There are some errors scattered throughout the book. One problem is with names: Zabilka refers several times to Joel "Craycraft" and "Nils" Eldredge in footnotes (pp. 150-151) and to creationists "Garry" Parker, "W.L." Wysong, Jimmy "Swaggert," and Wayne "Friar" (pp. 24, 79, 100) in the main body of the text. William Jennings Bryan is branded a biblical literalist firmly in the creationist camp (p. 46), despite the fact that Bryan was a day-ager and not a biblical literalist (Numbers, The Creationists, p. 99). Zabilka claims that the Creation Research Society "broke away" from the American Scientific Affiliation and that the Creation Science Research Center, in turn, split off from the CRS (pp. 24-25). While several of the CRS's founders were members of the ASA, it never had any affiliation with that group. The CSRC effectively split off from the ICR, not the CRS. (See Numbers, pp. 222-229 and 284-285.)
Perhaps the two most serious errors are the statement on page 74 that "it is basically inappropriate to apply probability to previous [i.e., past] events" and f.n. 27 on page 151 regarding Karl Popper. The statement about probability is simply false. While there is a sense in which past events all have probability 0 or 1 (depending upon whether or not they actually occurred), this is an uninteresting sense of the word. One can quite sensibly ask what the likelihood of particular past actual events was, in light of observed frequencies of events of certain types and known physical laws. (Chapter one of John Pollock, Nomic Probability and the Foundations of Induction, 1990, Oxford University Press, discusses various theories of probability.)

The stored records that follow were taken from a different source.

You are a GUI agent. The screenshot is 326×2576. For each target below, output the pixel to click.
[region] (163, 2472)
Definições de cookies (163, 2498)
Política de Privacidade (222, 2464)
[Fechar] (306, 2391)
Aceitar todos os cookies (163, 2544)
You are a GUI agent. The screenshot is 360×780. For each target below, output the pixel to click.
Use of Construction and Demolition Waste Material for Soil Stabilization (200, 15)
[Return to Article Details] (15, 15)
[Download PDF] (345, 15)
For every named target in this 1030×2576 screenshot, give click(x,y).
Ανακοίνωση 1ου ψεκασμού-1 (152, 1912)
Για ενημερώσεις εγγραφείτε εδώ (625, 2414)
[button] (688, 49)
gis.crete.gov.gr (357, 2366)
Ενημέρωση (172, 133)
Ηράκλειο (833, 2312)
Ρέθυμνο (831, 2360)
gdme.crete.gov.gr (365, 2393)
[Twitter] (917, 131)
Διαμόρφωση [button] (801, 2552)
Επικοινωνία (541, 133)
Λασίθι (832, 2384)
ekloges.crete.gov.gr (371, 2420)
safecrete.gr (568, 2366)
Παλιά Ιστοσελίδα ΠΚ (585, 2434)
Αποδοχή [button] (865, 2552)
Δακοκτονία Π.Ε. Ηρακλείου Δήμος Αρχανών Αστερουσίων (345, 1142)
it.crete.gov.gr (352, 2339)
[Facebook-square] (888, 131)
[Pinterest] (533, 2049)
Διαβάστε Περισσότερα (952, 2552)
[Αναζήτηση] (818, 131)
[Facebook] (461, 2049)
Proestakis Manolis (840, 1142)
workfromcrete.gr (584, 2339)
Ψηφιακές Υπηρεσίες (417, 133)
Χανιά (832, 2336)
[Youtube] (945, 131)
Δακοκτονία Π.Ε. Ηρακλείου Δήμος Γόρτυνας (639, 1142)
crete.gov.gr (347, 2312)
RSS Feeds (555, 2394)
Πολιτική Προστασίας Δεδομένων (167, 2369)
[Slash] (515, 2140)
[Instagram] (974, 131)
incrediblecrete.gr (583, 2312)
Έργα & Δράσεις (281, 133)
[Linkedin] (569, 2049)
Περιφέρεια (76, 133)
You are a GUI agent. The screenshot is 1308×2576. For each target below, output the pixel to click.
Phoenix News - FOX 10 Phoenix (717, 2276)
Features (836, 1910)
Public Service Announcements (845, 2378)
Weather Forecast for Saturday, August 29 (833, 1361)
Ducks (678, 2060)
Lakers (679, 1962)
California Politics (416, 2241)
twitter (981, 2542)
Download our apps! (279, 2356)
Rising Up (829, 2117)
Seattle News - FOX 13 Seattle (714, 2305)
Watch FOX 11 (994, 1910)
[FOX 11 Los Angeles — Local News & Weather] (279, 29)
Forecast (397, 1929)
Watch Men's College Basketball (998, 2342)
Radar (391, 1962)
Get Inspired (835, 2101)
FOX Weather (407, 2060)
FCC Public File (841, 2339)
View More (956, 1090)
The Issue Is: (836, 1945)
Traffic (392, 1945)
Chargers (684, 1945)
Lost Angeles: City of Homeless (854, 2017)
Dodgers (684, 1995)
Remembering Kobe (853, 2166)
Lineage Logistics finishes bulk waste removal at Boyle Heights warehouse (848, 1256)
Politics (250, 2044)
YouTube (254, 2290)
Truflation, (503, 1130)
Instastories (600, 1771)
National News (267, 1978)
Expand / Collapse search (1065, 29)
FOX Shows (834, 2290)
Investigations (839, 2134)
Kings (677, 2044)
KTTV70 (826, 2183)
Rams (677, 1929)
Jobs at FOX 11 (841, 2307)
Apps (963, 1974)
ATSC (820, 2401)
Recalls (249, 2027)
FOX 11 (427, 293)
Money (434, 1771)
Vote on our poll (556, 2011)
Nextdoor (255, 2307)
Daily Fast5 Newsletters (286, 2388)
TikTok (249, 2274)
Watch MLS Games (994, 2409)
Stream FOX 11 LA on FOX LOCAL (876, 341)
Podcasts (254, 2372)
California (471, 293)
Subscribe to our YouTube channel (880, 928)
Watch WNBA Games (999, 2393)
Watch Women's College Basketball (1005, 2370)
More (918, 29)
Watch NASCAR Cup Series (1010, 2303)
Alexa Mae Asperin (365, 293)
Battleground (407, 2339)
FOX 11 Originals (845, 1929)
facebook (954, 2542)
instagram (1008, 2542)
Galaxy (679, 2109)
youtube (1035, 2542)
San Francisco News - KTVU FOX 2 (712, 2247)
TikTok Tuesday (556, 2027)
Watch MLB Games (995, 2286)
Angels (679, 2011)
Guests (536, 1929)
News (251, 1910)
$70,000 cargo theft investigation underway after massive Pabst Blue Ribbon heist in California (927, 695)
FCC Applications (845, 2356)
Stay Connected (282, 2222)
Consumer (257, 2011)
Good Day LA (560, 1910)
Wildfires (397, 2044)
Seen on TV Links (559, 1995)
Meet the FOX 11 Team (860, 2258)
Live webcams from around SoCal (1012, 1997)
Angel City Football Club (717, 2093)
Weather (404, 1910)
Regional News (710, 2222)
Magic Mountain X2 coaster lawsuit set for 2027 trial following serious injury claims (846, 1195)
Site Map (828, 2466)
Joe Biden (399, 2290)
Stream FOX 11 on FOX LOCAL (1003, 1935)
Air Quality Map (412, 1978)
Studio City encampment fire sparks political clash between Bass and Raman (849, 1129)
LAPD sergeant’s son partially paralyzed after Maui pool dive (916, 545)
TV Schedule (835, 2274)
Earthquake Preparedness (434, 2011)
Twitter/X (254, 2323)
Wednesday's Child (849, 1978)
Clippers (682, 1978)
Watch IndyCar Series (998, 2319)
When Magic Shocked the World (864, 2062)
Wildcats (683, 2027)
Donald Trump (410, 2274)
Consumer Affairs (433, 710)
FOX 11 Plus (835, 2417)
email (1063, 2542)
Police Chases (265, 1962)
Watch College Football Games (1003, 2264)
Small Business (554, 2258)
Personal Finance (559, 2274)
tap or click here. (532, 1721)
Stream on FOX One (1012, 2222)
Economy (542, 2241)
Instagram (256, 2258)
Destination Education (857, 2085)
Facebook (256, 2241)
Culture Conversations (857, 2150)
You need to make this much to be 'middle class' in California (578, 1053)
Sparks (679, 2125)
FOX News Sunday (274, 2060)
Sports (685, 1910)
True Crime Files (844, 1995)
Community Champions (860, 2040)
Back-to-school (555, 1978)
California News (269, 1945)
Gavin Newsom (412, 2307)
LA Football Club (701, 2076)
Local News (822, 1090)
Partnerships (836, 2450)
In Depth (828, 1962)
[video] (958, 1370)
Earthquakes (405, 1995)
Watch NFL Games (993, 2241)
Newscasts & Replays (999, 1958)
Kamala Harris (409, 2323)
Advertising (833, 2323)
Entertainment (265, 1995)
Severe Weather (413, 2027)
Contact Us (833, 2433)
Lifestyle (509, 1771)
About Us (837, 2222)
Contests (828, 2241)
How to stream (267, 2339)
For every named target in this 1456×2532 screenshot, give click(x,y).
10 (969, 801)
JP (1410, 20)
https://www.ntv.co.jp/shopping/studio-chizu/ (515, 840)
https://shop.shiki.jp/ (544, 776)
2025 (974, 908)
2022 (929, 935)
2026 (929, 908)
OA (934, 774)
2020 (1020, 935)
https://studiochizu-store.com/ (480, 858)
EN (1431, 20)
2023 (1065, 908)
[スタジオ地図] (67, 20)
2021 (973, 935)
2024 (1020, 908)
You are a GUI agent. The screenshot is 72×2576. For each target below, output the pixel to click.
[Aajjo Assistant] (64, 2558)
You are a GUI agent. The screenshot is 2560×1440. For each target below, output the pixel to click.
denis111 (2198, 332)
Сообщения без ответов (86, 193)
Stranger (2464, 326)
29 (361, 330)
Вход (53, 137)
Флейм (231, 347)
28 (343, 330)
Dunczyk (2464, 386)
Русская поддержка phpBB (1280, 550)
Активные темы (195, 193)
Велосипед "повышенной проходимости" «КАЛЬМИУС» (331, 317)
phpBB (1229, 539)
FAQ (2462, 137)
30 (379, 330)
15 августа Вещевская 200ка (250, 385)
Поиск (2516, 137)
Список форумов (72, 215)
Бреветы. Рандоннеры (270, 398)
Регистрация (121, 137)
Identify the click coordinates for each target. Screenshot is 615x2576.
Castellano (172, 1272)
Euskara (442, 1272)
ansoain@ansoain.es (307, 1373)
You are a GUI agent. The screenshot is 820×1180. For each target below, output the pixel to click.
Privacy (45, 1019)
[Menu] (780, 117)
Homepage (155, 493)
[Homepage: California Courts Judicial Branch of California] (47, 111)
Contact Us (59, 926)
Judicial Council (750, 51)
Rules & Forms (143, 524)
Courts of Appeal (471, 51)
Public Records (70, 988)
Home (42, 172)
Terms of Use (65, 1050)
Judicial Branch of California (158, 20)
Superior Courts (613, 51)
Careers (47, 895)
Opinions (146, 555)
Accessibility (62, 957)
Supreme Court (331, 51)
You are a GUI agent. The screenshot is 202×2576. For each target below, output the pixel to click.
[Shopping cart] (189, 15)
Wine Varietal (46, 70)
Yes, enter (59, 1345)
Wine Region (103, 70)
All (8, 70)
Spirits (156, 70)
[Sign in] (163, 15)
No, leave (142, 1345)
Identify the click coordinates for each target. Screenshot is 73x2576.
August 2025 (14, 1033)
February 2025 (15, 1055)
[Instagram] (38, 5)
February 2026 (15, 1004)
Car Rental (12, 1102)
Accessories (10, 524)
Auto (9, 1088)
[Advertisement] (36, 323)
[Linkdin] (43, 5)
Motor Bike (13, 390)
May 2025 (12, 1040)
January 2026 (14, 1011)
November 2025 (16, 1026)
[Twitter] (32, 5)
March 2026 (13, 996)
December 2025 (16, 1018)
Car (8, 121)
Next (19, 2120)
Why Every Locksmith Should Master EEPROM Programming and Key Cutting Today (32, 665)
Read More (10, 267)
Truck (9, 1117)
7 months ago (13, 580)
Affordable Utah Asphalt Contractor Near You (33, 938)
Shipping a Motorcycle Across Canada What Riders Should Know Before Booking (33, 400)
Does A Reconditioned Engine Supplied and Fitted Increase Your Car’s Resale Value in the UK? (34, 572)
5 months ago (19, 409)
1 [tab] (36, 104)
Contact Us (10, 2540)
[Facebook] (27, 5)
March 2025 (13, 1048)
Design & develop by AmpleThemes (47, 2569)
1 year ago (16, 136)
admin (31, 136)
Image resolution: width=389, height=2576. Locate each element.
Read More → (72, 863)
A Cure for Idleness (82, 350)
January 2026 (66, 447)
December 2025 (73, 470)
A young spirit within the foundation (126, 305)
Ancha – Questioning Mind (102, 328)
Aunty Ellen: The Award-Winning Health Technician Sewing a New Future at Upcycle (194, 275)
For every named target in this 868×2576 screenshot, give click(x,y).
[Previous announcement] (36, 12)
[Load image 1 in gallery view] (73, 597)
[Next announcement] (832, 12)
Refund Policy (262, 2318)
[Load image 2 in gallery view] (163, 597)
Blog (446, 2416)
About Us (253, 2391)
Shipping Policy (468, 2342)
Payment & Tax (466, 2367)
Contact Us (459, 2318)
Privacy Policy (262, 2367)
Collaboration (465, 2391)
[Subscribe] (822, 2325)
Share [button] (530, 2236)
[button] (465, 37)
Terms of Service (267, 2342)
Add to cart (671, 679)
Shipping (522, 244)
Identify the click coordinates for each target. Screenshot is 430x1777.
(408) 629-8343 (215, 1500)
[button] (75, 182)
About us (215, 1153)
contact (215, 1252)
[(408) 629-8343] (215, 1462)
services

Zabilka's statement about Popper is this:
A favorite Creationist quotation is from Karl Popper, the philosopher of science, who once wrote that evolution was not falsifiable in the same manner as the other hard sciences. Creationists have quoted this as meaning that evolution is not falsifiable, and therefore is not science. They neglect the phrase "in the same manner." Popper stated in an interview that he did not mean that evolution was not falsifiable, only that the approach had to be different.Zabilka cites no sources for this description, which is no surprise since it is quite inaccurate. Popper never wrote that evolution was not falsifiable; he stated that natural selection was not falsifiable. The phrase "in the same manner" is Zabilka's quote, not Popper's. Popper simply retracted his statement about natural selection completely. (The relevant quotations from Popper may be found in Frank J. Sonleitner, "What Did Karl Popper Really Say About Evolution?" Creation/Evolution XVIII(Summer 1986):9-14.)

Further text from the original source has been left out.